─── Supplied records
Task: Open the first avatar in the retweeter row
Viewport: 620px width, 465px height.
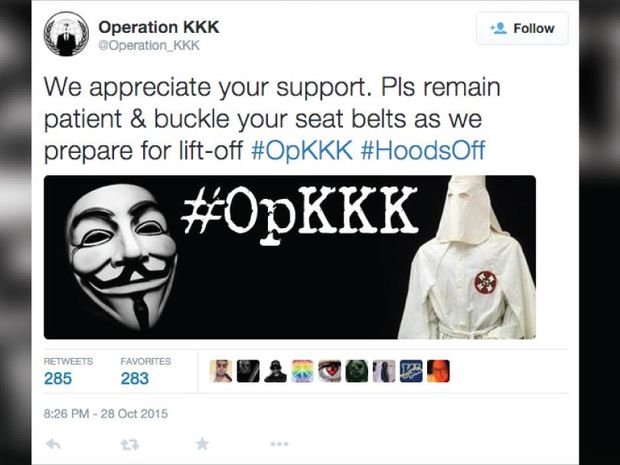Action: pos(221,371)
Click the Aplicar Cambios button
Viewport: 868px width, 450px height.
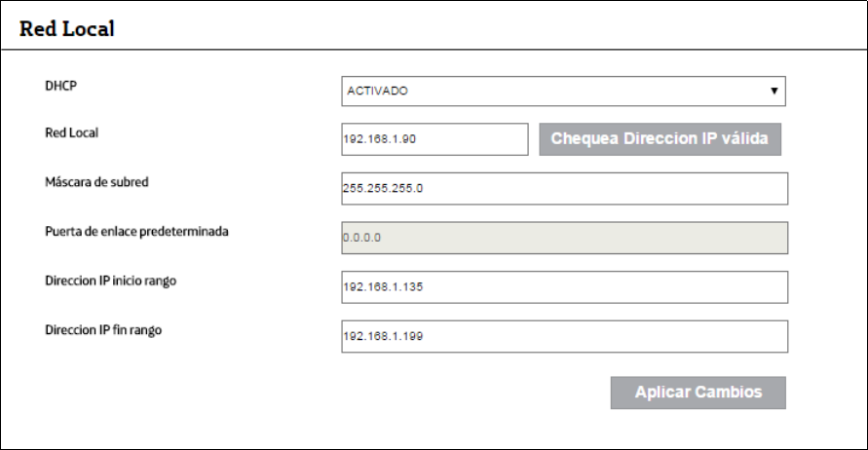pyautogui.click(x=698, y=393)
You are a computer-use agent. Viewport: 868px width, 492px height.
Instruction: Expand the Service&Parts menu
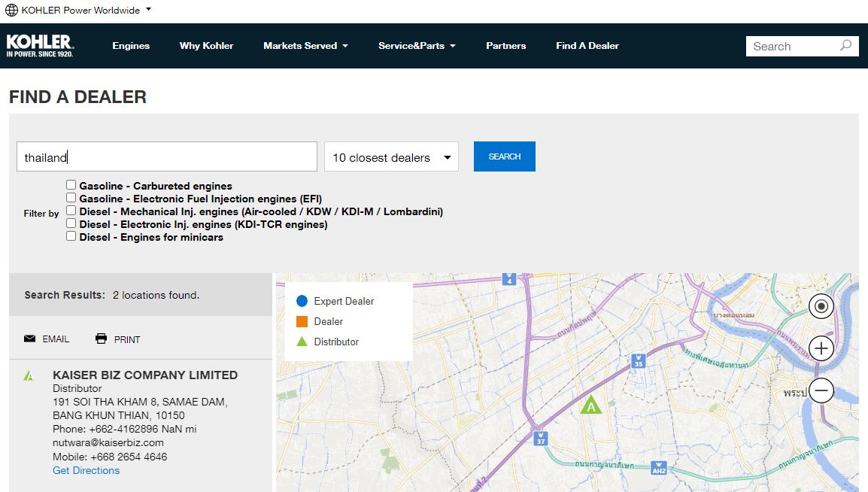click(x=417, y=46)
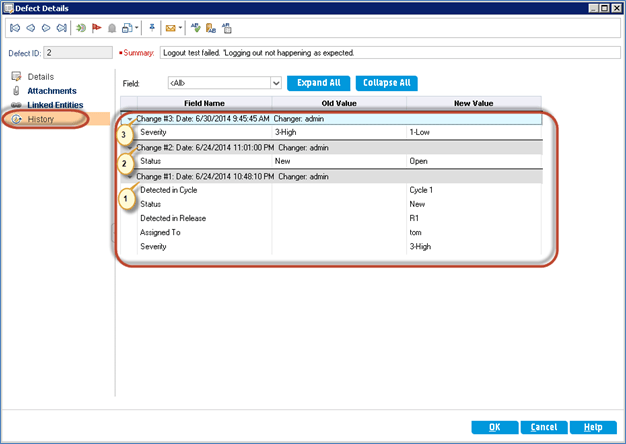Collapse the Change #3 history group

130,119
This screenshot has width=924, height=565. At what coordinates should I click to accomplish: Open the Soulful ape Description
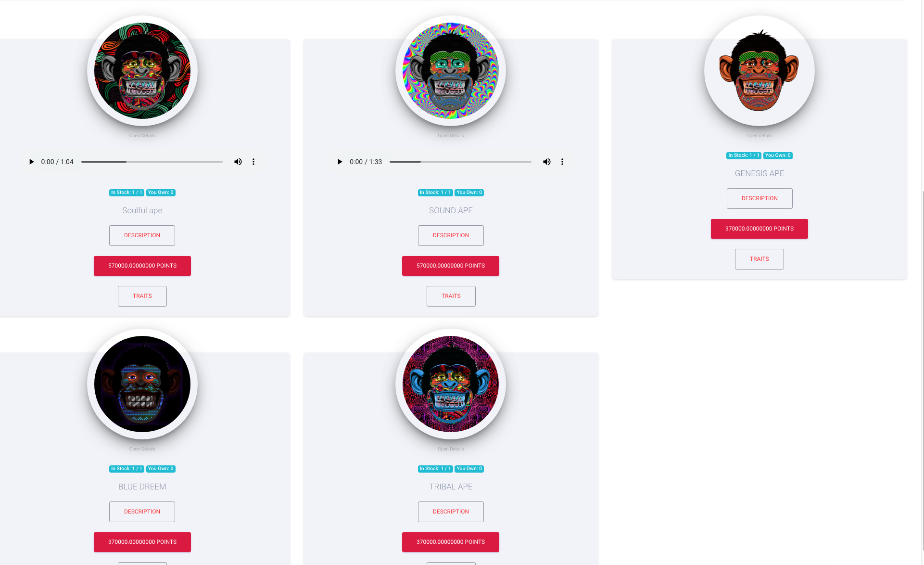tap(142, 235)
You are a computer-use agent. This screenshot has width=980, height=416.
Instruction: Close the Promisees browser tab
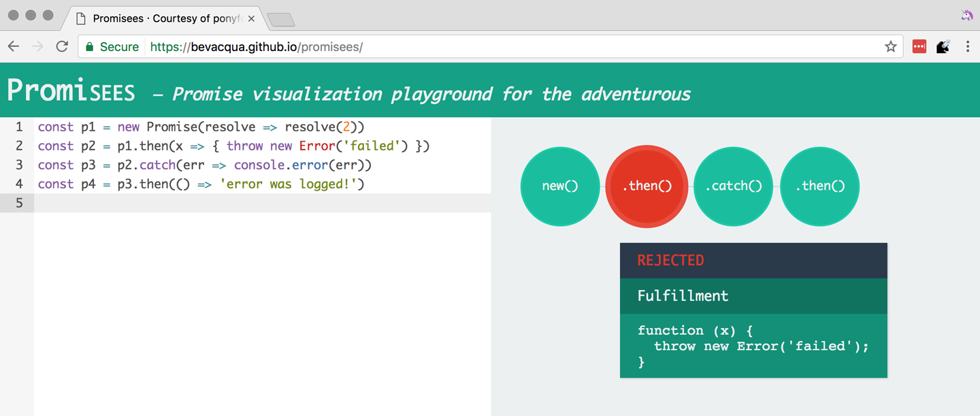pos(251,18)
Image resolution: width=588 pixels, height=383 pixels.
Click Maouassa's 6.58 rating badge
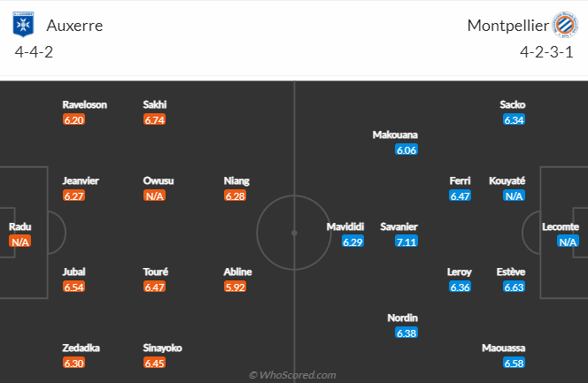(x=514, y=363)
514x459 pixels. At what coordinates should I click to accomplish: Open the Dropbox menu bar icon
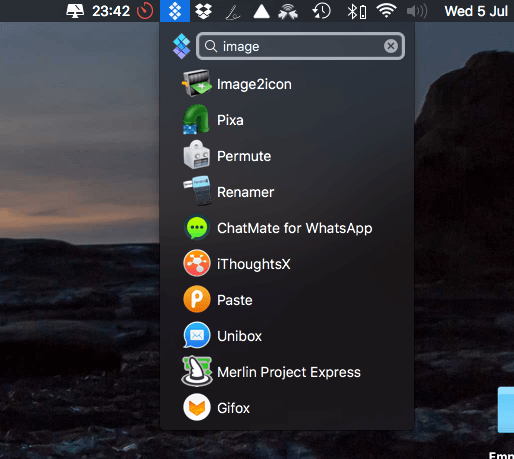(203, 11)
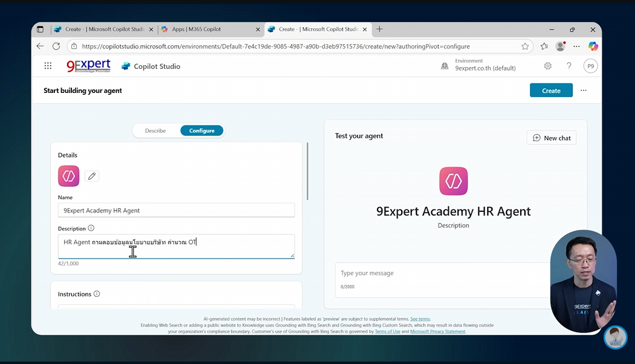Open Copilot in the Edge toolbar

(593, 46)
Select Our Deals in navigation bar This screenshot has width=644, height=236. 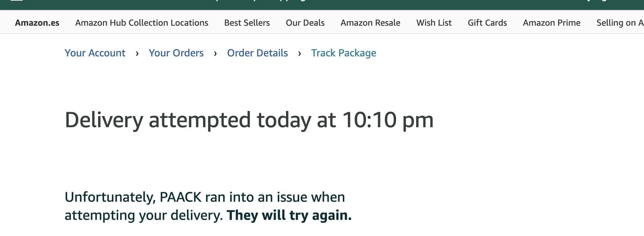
──────
─── Supplied records
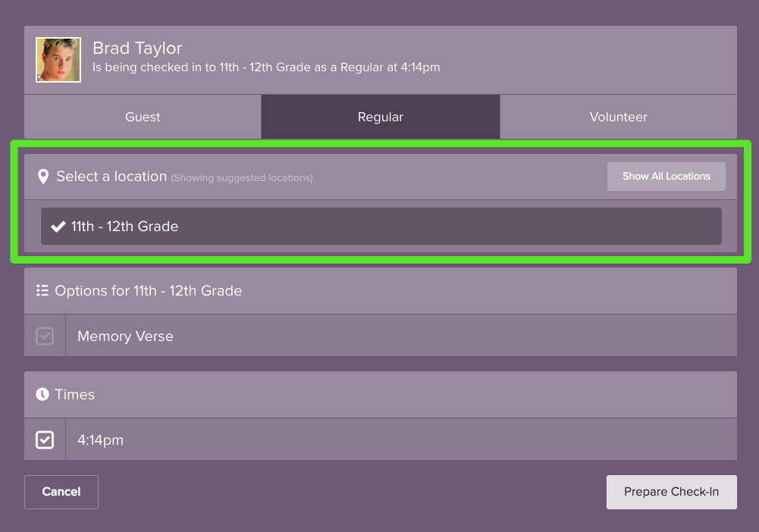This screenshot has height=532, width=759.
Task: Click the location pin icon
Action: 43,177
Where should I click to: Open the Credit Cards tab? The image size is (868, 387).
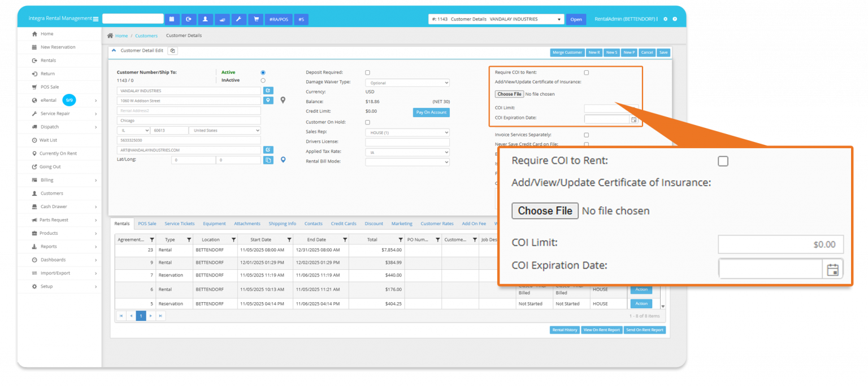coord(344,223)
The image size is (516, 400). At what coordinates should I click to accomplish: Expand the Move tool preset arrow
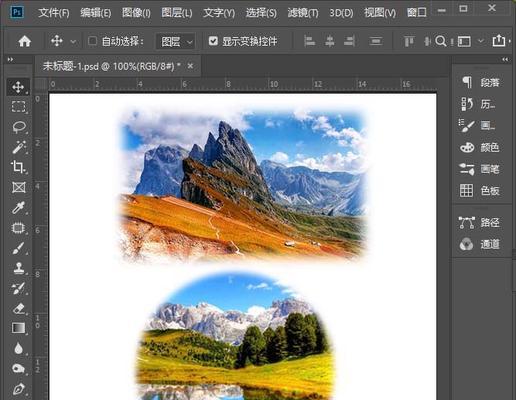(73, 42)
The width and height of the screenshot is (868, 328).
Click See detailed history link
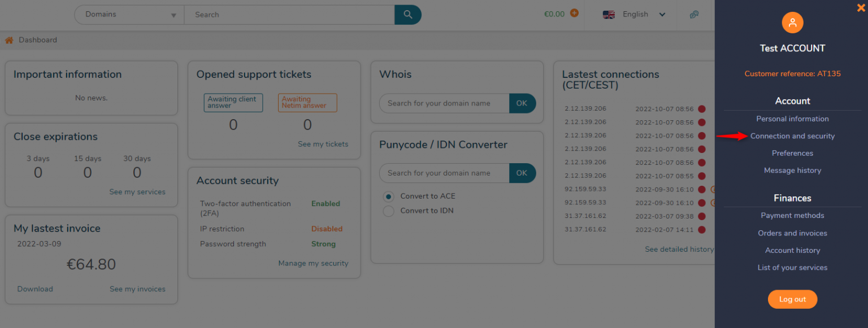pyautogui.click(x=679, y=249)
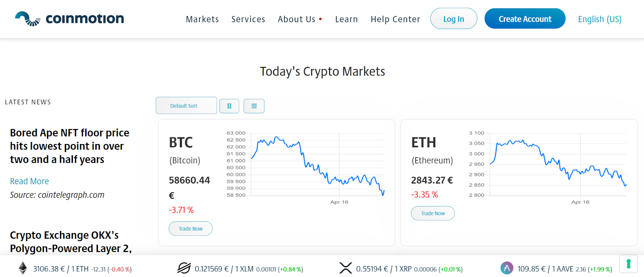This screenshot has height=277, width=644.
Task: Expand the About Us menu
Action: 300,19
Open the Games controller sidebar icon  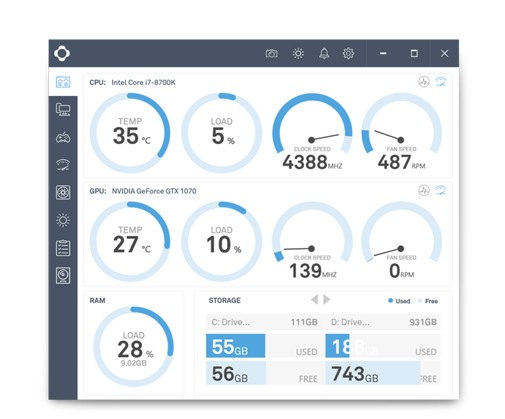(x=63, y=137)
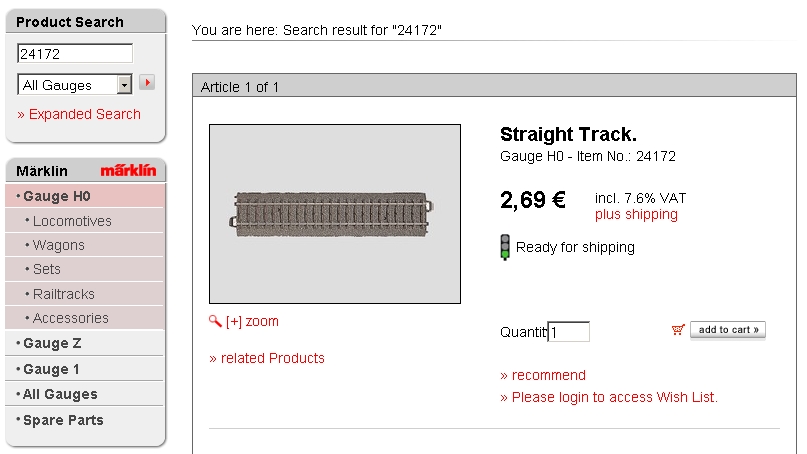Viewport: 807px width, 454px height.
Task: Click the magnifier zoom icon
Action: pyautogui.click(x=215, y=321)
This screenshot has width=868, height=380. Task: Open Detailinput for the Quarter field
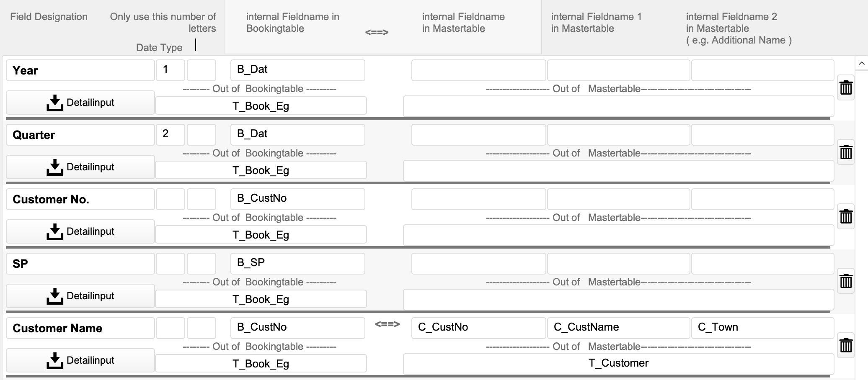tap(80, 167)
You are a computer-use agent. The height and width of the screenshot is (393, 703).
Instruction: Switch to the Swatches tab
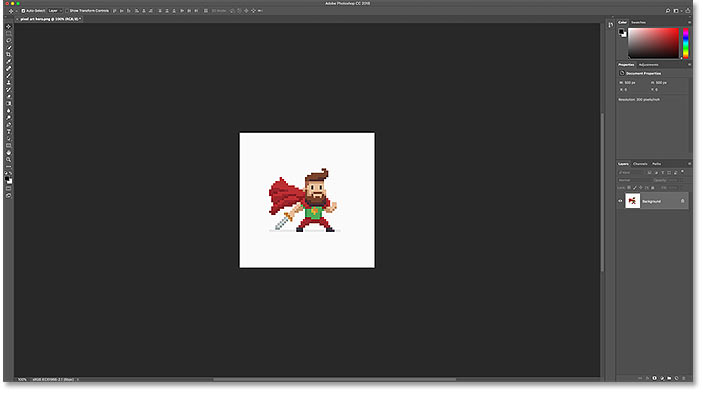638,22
──────
─── Supplied records
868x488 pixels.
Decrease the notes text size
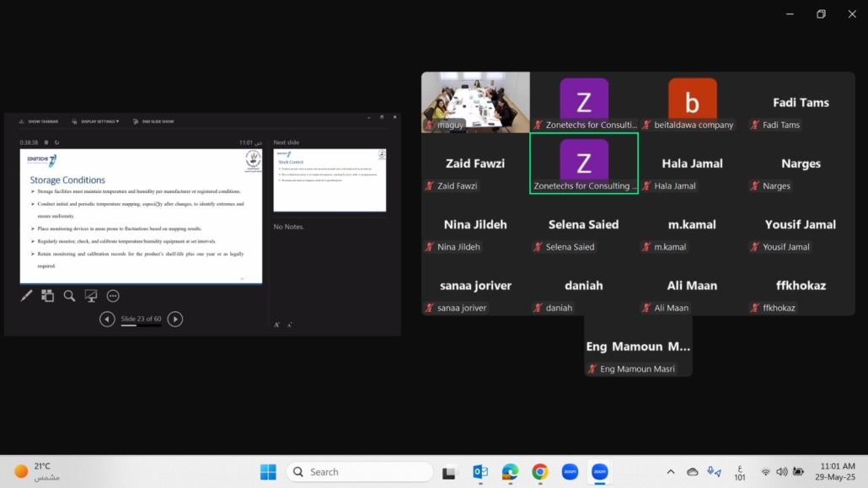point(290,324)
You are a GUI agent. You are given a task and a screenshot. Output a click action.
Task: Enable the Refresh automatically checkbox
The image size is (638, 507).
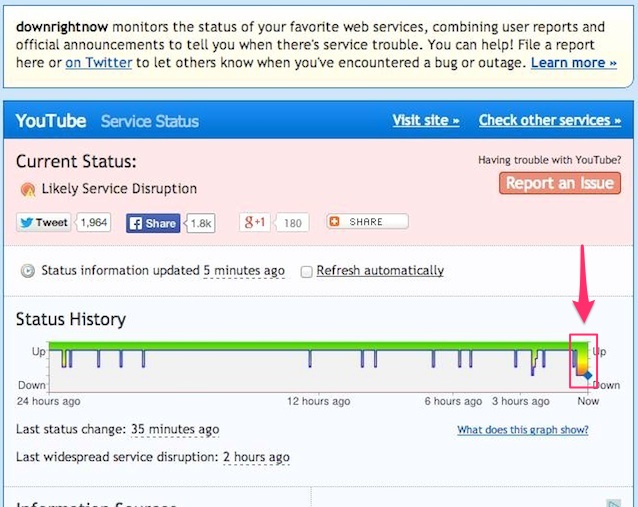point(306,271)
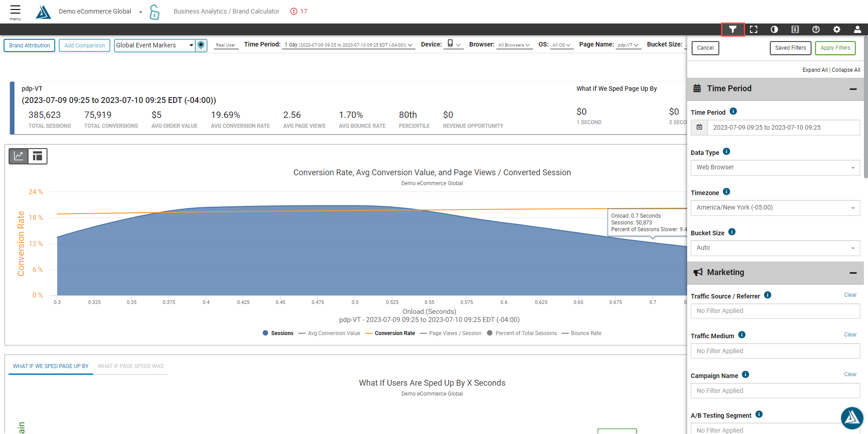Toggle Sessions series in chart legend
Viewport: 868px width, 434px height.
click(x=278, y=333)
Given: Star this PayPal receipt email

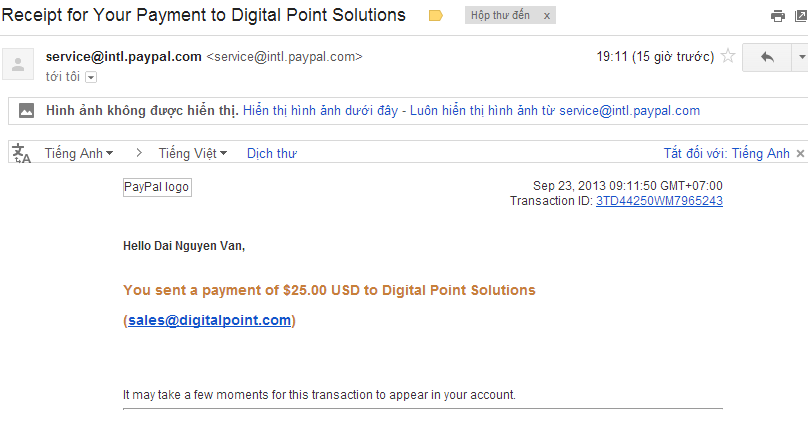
──────
> Exercise objective
The answer must be every line of the entries that includes the word "computer".

> Response area
You are a computer-use agent. Viewport: 868px width, 492px height.
You are a computer-use agent. This screenshot has width=980, height=416.
You are a computer-use agent. The height and width of the screenshot is (393, 703).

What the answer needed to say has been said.